◆ **DATA LISTING**:

START

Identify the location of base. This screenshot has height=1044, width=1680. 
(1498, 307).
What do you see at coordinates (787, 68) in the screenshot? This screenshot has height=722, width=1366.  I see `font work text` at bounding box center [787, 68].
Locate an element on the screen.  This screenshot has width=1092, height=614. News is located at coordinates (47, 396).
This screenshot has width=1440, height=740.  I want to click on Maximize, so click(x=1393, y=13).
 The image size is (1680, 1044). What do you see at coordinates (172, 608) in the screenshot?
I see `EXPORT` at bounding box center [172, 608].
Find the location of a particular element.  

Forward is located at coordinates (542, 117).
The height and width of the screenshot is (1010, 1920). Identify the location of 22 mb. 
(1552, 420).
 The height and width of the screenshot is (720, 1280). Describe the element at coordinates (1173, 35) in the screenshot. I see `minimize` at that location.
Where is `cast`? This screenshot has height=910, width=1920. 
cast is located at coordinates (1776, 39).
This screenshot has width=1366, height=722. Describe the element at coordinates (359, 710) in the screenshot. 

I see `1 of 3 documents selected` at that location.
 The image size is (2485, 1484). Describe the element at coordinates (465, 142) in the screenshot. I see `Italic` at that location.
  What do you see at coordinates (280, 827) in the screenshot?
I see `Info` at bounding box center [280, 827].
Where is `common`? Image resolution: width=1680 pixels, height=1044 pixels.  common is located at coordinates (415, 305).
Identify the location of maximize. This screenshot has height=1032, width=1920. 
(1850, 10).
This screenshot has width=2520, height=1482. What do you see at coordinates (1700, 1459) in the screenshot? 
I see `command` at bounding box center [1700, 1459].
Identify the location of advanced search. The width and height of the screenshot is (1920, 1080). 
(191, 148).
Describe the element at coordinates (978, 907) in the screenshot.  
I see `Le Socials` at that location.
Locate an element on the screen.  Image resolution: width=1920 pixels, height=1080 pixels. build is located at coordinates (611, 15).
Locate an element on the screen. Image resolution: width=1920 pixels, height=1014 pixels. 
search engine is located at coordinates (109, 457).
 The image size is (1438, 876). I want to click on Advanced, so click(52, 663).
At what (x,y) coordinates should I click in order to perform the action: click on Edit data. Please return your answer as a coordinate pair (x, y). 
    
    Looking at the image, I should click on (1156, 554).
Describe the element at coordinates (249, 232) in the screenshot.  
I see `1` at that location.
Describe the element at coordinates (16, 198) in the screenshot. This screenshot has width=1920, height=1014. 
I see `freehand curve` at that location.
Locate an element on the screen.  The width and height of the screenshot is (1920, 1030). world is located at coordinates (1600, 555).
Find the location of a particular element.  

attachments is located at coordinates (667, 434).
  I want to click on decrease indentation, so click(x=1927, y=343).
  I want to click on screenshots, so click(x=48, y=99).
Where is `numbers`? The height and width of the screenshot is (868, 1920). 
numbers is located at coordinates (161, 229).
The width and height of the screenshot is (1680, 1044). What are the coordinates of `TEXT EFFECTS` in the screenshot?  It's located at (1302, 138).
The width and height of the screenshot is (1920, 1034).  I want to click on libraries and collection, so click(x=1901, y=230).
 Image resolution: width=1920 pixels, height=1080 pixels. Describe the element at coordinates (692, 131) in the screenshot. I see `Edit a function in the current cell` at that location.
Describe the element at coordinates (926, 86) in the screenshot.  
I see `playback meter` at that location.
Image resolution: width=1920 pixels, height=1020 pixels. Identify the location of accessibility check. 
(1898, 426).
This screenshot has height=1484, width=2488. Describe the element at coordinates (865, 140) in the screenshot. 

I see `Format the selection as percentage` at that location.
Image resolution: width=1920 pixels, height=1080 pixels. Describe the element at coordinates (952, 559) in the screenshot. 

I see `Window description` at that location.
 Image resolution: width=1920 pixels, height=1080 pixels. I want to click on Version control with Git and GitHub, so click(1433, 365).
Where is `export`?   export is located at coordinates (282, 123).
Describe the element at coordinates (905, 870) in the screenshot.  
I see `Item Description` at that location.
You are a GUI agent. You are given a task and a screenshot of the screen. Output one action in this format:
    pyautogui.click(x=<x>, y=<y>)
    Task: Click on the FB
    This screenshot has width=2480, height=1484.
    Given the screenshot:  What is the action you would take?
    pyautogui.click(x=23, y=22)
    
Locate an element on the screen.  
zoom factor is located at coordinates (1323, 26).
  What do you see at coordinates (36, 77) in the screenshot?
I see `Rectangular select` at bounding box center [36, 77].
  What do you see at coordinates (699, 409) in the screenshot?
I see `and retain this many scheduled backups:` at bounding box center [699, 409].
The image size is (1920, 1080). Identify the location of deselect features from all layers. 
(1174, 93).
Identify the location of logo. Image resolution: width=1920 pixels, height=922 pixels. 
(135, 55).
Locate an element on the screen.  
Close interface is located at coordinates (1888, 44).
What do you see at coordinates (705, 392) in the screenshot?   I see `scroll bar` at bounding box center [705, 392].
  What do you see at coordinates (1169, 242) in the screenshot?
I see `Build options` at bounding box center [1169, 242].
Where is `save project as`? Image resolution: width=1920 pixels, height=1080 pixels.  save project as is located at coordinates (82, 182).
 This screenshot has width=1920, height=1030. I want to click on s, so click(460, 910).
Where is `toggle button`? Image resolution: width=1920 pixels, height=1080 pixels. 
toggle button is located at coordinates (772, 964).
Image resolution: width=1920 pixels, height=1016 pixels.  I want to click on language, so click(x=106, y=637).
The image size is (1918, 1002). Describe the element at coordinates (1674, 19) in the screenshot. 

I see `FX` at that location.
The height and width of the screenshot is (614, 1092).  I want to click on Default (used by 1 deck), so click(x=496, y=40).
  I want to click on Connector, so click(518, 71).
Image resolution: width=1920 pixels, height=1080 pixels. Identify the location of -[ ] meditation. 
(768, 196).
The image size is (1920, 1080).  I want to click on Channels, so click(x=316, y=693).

END

◆ **DESCRIPTION OF THE TASK**:
Write out all the items again, putting "Find the position of" wherever "Identify the location of" appears and keeping everything else the same.

◆ **FINISHED EXERCISE**:
Find the position of base. This screenshot has height=1044, width=1680. 
(1498, 307).
What do you see at coordinates (787, 68) in the screenshot? This screenshot has height=722, width=1366.  I see `font work text` at bounding box center [787, 68].
Locate an element on the screen.  This screenshot has width=1092, height=614. News is located at coordinates (47, 396).
This screenshot has width=1440, height=740.  I want to click on Maximize, so click(x=1393, y=13).
 The image size is (1680, 1044). What do you see at coordinates (172, 608) in the screenshot?
I see `EXPORT` at bounding box center [172, 608].
Find the location of a particular element.  

Forward is located at coordinates (542, 117).
The height and width of the screenshot is (1010, 1920). Find the position of 22 mb. 
(1552, 420).
 The height and width of the screenshot is (720, 1280). Describe the element at coordinates (1173, 35) in the screenshot. I see `minimize` at that location.
Where is `cast`? This screenshot has height=910, width=1920. 
cast is located at coordinates (1776, 39).
This screenshot has width=1366, height=722. Describe the element at coordinates (359, 710) in the screenshot. 

I see `1 of 3 documents selected` at that location.
 The image size is (2485, 1484). Describe the element at coordinates (465, 142) in the screenshot. I see `Italic` at that location.
  What do you see at coordinates (280, 827) in the screenshot?
I see `Info` at bounding box center [280, 827].
Where is `common`? Image resolution: width=1680 pixels, height=1044 pixels.  common is located at coordinates (415, 305).
Find the position of maximize. This screenshot has height=1032, width=1920. 
(1850, 10).
This screenshot has width=2520, height=1482. What do you see at coordinates (1700, 1459) in the screenshot? 
I see `command` at bounding box center [1700, 1459].
Find the position of advanced search. The width and height of the screenshot is (1920, 1080). 
(191, 148).
Describe the element at coordinates (978, 907) in the screenshot.  
I see `Le Socials` at that location.
Locate an element on the screen.  Image resolution: width=1920 pixels, height=1080 pixels. build is located at coordinates (611, 15).
Locate an element on the screen. Image resolution: width=1920 pixels, height=1014 pixels. 
search engine is located at coordinates (109, 457).
 The image size is (1438, 876). I want to click on Advanced, so click(52, 663).
At what (x,y) coordinates should I click in order to perform the action: click on Edit data. Please return your answer as a coordinate pair (x, y). 
    
    Looking at the image, I should click on (1156, 554).
Describe the element at coordinates (249, 232) in the screenshot.  
I see `1` at that location.
Describe the element at coordinates (16, 198) in the screenshot. This screenshot has width=1920, height=1014. 
I see `freehand curve` at that location.
Locate an element on the screen.  The width and height of the screenshot is (1920, 1030). world is located at coordinates (1600, 555).
Find the location of a particular element.  

attachments is located at coordinates (667, 434).
  I want to click on decrease indentation, so click(x=1927, y=343).
  I want to click on screenshots, so click(x=48, y=99).
Where is `numbers`? The height and width of the screenshot is (868, 1920). 
numbers is located at coordinates (161, 229).
The width and height of the screenshot is (1680, 1044). What are the coordinates of `TEXT EFFECTS` in the screenshot?  It's located at (1302, 138).
The width and height of the screenshot is (1920, 1034).  I want to click on libraries and collection, so click(x=1901, y=230).
 Image resolution: width=1920 pixels, height=1080 pixels. Describe the element at coordinates (692, 131) in the screenshot. I see `Edit a function in the current cell` at that location.
Describe the element at coordinates (926, 86) in the screenshot.  
I see `playback meter` at that location.
Image resolution: width=1920 pixels, height=1020 pixels. Find the position of accessibility check. 
(1898, 426).
This screenshot has height=1484, width=2488. Describe the element at coordinates (865, 140) in the screenshot. 

I see `Format the selection as percentage` at that location.
Image resolution: width=1920 pixels, height=1080 pixels. Describe the element at coordinates (952, 559) in the screenshot. 

I see `Window description` at that location.
 Image resolution: width=1920 pixels, height=1080 pixels. I want to click on Version control with Git and GitHub, so click(1433, 365).
Where is `export`?   export is located at coordinates (282, 123).
Describe the element at coordinates (905, 870) in the screenshot.  
I see `Item Description` at that location.
You are a GUI agent. You are given a task and a screenshot of the screen. Output one action in this format:
    pyautogui.click(x=<x>, y=<y>)
    Task: Click on the FB
    This screenshot has width=2480, height=1484.
    Given the screenshot:  What is the action you would take?
    pyautogui.click(x=23, y=22)
    
Locate an element on the screen.  
zoom factor is located at coordinates (1323, 26).
  What do you see at coordinates (36, 77) in the screenshot?
I see `Rectangular select` at bounding box center [36, 77].
  What do you see at coordinates (699, 409) in the screenshot?
I see `and retain this many scheduled backups:` at bounding box center [699, 409].
The image size is (1920, 1080). Find the position of deselect features from all layers. 
(1174, 93).
Find the position of logo. Image resolution: width=1920 pixels, height=922 pixels. 
(135, 55).
Locate an element on the screen.  
Close interface is located at coordinates (1888, 44).
What do you see at coordinates (705, 392) in the screenshot?   I see `scroll bar` at bounding box center [705, 392].
  What do you see at coordinates (1169, 242) in the screenshot?
I see `Build options` at bounding box center [1169, 242].
Where is `save project as`? Image resolution: width=1920 pixels, height=1080 pixels.  save project as is located at coordinates (82, 182).
 This screenshot has width=1920, height=1030. I want to click on s, so click(460, 910).
Where is `toggle button`? Image resolution: width=1920 pixels, height=1080 pixels. 
toggle button is located at coordinates (772, 964).
Image resolution: width=1920 pixels, height=1016 pixels.  I want to click on language, so click(x=106, y=637).
The image size is (1918, 1002). Describe the element at coordinates (1674, 19) in the screenshot. 

I see `FX` at that location.
The height and width of the screenshot is (614, 1092).  I want to click on Default (used by 1 deck), so click(x=496, y=40).
  I want to click on Connector, so click(518, 71).
Image resolution: width=1920 pixels, height=1080 pixels. Find the position of -[ ] meditation. 
(768, 196).
The image size is (1920, 1080).  I want to click on Channels, so click(x=316, y=693).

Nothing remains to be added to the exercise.